Roz abrió de nuevo el bolso.

– Debo tener una tarjeta en alguna parte.

– Me bastará con oírlo de sus propios labios. -Le acercó una de las copas.

– Rosalind Leigh -dijo ella concisamente, colocando la tarjeta contra el teléfono, en la barra.

Roz le observó en la semipenumbra, olvidando por un momento la vergüenza que había sentido. Realmente no podía decirse que fuera el restaurador típico. Se le ocurrió que si le quedaba una pizca de sentido común, tenía que desaparecer de allí. Aquel hombre no se había afeitado y el traje oscuro que vestía formaba unos pliegues completamente arrugados, como si hubiera dormido con él. No llevaba corbata, le faltaban la mitad de los botones en la camisa y mostraba una gran superficie de pelos rizados en el pecho. Una contusión en proceso de hinchazón en la parte superior de la mejilla izquierda le hacía cerrar cada vez más un ojo, y la sangre coagulada se le había incrustado en ambos párpados. El hombre levantó la copa con una sonrisa irónica:

– A su salud, Rosalind. Bienvenida a The Poacher. -Su voz tenía un toque melodioso, un aire de Tyneside, suavizado por un largo contacto con el sur.

– Quizá sería más acertado brindar a su salud -respondió Roz con franqueza-. Por el aspecto que tiene lo necesita.

– Por los dos, pues. Para que salgamos lo mejor parados posible de lo que nos atormenta.

– Que, en su caso, podría ser una apisonadora.

Él tocó el moratón que iba en aumento.

– Casi, casi -dijo-. ¿Y usted? ¿Qué la atormenta?

– Nada -respondió Roz tranquilamente-. Estoy perfectamente.

– Sí, claro. -Aquellos ojos negros se posaron, amables, en su rostro por un momento-. Usted está medio viva y yo medio muerto. -Vació su copa y la llenó de nuevo-. ¿Por qué preguntaba por el sargento Hawksley?

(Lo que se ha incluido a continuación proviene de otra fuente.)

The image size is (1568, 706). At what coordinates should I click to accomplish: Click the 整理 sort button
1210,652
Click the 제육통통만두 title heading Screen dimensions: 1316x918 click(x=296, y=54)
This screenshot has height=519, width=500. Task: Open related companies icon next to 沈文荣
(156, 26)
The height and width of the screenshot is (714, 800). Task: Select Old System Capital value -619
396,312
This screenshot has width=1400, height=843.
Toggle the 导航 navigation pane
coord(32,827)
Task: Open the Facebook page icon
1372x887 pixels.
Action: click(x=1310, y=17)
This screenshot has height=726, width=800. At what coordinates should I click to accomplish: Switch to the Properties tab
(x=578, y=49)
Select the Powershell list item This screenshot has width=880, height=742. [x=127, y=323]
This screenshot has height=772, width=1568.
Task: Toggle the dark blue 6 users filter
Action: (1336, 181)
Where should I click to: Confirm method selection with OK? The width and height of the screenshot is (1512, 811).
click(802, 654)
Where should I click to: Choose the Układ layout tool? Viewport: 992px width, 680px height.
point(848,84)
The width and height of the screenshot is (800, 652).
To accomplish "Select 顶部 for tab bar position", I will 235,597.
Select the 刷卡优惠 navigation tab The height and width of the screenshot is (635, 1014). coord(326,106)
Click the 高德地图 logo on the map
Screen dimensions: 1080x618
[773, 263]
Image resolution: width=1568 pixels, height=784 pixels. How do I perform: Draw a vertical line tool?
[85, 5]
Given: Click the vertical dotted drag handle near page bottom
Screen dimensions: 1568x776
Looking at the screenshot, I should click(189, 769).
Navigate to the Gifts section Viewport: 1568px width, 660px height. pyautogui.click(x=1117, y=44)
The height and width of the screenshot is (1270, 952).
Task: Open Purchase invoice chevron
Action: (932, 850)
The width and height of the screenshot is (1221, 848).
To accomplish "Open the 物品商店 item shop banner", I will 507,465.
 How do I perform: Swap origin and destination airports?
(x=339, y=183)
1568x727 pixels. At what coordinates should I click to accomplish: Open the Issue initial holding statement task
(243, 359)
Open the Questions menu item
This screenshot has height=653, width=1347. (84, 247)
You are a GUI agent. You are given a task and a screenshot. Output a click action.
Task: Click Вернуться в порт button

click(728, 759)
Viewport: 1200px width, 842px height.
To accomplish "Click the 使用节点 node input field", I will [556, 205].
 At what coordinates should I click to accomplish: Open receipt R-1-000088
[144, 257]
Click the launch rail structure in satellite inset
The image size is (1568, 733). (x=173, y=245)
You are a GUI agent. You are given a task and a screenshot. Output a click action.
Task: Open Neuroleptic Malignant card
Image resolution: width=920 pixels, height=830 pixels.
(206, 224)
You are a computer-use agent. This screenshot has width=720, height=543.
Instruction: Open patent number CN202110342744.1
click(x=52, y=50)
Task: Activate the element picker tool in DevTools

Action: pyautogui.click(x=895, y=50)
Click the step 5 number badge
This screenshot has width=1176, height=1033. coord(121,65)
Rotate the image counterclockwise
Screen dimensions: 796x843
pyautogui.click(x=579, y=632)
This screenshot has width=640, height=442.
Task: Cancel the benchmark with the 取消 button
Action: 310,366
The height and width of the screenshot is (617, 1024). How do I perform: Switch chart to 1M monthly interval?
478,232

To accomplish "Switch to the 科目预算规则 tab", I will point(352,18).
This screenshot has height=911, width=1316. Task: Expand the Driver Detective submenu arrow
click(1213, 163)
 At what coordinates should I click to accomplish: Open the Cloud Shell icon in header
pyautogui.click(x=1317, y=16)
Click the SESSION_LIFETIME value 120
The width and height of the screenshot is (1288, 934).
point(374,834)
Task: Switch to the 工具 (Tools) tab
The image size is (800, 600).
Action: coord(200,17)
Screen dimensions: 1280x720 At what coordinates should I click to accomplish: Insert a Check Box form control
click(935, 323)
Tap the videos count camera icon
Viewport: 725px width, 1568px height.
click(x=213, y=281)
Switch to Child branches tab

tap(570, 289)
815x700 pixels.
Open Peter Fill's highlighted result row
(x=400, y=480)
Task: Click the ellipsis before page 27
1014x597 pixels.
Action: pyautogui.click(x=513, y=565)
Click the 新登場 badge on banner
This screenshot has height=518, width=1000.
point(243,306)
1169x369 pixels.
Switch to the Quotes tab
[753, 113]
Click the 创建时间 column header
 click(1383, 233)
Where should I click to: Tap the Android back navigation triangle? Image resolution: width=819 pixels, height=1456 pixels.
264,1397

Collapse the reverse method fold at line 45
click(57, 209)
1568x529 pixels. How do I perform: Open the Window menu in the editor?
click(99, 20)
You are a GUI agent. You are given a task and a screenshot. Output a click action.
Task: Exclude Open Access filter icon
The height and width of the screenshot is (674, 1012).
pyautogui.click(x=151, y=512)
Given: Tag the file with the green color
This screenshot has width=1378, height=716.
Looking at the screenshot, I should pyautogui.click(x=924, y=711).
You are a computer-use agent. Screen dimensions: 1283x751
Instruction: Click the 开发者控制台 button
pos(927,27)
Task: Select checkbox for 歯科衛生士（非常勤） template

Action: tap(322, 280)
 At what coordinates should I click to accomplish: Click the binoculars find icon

Ella echó una ojeada a la sala.

– ¿No tendría que abrir?

– ¿Para qué?

Ella encogió los hombros:

– La clientela.

– Clientela -repitió él, pensativo-. ¡Qué palabra tan bonita! -Hizo un amago de risita-. ¿No se ha enterado de que es una especie en extinción? La última vez que vi a un cliente fue hace tres años, un enano escuchimizado con una mochila en la espalda que pedía una tortilla vegetariana y un café descafeinado. -Calló.